_Texto fornecido_:
────────────────

E como é que processaste tudo isto? Eu sei que usas guitarra e computador, pelo menos. Não se tens por aí mais algumas ferramentas que te tenham ajudado a criar este disco.

Infelizmente não tenho material ao nível de sintetizadores/teclados. São coisas que eu gosto muito mas que gravo através do digital, no computador, como tu disseste. Uso o Ableton com plugins que vou arranjando. Acho que as únicas diferenças que existiram durante a criação deste álbum estão nuns pedais que decidi começar a usar. Usei mais o delay, o chorus… E comecei a usar também um baixo que comprei, muita barato, da marca branca da Thomann, para aí. [Risos] Mas tem sido uma ferramenta insubstituível. Mesmo. É um instrumento que eu sempre quis ter e sempre achei interessante. Finalmente consegui adquirir um e tem sido… Mas eu acho que ele só aparece em três das faixas do álbum. Só que, desde que o comprei, tem sido fundamental para muitos dos arranjos que tenho feito desde que me juntei à Jinx. A “Pack Your Bags” tem uma cena de baixo muito presente. A “Lullaby for the Inebriate” tem o baixo super presente. São assim algumas das que consigo identificar. Sem dúvida que foi uma grande mudança.

────────────────

_Compreensão do texto_:
1 > No excerto sobre a criação do álbum, que programa é referido para gravar no computador?
2 > Transcreve sem alterações, do excerto sobre a criação do álbum, todo o trecho que vai de "E como é que" até "criar este disco.".

_Entradas do conjunto de dados_:
────────────────

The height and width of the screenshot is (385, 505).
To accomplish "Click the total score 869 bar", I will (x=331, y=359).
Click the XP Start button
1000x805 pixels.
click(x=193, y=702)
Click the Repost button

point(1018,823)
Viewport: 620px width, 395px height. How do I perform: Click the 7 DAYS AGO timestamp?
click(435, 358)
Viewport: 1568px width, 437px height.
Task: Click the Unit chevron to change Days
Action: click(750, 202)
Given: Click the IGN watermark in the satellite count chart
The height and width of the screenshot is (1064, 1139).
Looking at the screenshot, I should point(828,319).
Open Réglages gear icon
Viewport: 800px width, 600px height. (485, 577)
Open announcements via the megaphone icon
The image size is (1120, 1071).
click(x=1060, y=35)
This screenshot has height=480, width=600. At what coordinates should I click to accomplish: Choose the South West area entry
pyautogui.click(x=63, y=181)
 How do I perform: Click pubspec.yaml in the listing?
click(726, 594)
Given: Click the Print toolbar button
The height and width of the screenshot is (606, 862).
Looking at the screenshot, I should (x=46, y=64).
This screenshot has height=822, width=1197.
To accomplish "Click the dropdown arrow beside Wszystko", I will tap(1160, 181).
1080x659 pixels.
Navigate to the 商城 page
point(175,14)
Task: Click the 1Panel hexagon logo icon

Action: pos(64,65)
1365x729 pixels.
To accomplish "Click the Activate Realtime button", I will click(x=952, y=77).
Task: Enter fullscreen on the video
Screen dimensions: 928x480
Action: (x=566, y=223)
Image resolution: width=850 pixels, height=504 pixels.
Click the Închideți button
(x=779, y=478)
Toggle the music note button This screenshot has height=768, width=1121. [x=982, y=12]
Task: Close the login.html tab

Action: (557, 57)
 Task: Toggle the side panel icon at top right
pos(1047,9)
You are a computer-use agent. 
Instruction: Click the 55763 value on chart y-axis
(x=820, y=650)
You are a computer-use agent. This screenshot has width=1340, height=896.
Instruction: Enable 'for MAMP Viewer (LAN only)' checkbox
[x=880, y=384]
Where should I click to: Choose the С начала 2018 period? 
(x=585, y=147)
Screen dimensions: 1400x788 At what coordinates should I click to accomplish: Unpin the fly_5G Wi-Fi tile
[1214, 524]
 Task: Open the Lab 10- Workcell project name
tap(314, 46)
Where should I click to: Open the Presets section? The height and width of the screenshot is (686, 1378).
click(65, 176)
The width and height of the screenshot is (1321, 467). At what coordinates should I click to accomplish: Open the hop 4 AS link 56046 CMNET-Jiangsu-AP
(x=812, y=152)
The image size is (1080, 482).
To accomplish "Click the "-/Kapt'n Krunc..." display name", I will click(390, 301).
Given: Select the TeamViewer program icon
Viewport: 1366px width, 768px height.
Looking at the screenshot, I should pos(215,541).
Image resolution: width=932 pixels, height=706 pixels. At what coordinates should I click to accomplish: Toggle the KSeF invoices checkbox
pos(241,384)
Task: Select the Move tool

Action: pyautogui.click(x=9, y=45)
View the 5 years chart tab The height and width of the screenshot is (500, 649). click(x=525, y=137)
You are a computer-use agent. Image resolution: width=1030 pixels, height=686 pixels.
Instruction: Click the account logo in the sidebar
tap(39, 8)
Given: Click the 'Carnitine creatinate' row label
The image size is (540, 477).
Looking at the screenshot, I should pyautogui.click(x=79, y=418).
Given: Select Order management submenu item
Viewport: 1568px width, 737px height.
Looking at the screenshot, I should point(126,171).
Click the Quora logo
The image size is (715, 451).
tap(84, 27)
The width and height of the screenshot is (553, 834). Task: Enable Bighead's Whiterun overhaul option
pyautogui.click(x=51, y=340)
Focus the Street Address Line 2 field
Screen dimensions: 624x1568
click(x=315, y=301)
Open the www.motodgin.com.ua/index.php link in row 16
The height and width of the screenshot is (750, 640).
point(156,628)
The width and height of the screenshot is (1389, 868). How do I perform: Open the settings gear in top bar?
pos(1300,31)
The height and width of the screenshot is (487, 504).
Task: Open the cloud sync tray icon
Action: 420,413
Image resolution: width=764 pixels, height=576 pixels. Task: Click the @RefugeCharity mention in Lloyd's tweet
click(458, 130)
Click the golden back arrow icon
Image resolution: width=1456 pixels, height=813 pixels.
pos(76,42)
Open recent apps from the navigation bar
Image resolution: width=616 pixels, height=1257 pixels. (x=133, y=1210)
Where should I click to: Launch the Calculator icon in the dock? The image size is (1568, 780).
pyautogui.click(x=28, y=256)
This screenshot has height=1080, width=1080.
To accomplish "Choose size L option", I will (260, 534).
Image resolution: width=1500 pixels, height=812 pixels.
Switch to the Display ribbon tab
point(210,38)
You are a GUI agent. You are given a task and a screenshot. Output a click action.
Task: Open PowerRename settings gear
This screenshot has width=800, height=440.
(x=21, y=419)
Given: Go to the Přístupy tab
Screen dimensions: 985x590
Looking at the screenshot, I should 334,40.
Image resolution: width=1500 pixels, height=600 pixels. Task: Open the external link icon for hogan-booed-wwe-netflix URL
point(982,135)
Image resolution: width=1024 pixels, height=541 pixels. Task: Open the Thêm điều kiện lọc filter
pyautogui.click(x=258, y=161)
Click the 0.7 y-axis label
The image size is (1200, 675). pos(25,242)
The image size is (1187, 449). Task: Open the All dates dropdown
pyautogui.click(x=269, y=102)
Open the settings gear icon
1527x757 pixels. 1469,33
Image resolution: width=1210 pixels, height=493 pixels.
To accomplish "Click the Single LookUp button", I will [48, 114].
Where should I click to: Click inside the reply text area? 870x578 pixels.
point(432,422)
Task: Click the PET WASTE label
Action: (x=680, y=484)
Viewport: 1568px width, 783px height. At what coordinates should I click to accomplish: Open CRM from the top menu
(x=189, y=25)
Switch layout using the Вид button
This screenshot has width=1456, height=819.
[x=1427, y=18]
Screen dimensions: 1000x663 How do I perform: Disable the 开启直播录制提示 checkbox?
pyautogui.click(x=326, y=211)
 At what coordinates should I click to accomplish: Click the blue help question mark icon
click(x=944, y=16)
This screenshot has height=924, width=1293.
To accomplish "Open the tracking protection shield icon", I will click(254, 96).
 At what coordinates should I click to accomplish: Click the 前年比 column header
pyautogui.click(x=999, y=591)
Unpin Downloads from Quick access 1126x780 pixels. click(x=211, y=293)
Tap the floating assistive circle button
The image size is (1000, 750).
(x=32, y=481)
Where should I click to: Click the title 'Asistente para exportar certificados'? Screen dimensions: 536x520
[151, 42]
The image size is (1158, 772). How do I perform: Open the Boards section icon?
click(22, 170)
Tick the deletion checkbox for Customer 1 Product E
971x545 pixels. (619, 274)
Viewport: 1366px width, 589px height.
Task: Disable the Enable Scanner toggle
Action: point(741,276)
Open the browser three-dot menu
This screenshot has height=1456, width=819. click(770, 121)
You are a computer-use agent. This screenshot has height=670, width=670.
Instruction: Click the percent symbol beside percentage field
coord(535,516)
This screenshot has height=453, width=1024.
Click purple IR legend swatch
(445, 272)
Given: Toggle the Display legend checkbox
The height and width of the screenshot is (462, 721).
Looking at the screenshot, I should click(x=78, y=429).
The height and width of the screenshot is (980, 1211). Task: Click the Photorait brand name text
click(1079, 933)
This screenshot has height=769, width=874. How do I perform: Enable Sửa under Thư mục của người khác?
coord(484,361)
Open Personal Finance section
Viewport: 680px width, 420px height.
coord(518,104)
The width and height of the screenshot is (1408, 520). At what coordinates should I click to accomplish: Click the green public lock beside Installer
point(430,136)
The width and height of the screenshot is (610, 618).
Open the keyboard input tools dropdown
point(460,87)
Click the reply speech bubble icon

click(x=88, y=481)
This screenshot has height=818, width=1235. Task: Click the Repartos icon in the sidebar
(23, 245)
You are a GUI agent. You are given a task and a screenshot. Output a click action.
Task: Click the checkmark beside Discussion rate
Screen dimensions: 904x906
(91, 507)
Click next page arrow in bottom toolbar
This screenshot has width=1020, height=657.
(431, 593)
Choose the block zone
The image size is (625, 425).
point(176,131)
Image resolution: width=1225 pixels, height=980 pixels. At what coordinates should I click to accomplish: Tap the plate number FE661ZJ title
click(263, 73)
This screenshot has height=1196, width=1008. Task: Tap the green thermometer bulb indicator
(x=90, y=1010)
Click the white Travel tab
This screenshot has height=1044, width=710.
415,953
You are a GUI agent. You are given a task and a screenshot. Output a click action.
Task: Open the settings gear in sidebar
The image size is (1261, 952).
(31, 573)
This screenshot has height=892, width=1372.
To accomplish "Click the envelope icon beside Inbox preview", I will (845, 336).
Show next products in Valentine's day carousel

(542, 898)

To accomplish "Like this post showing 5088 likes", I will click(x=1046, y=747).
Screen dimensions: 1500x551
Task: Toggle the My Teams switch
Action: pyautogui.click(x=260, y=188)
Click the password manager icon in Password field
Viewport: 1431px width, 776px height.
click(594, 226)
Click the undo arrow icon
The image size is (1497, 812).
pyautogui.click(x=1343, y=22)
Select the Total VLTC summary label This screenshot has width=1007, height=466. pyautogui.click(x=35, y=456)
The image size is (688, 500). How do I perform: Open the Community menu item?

────────────────

_Respostas às tarefas_:
1 > O Ableton, com plugins.

2 >
E como é que processaste tudo isto? Eu sei que usas guitarra e computador, pelo menos. Não se tens por aí mais algumas ferramentas que te tenham ajudado a criar este disco.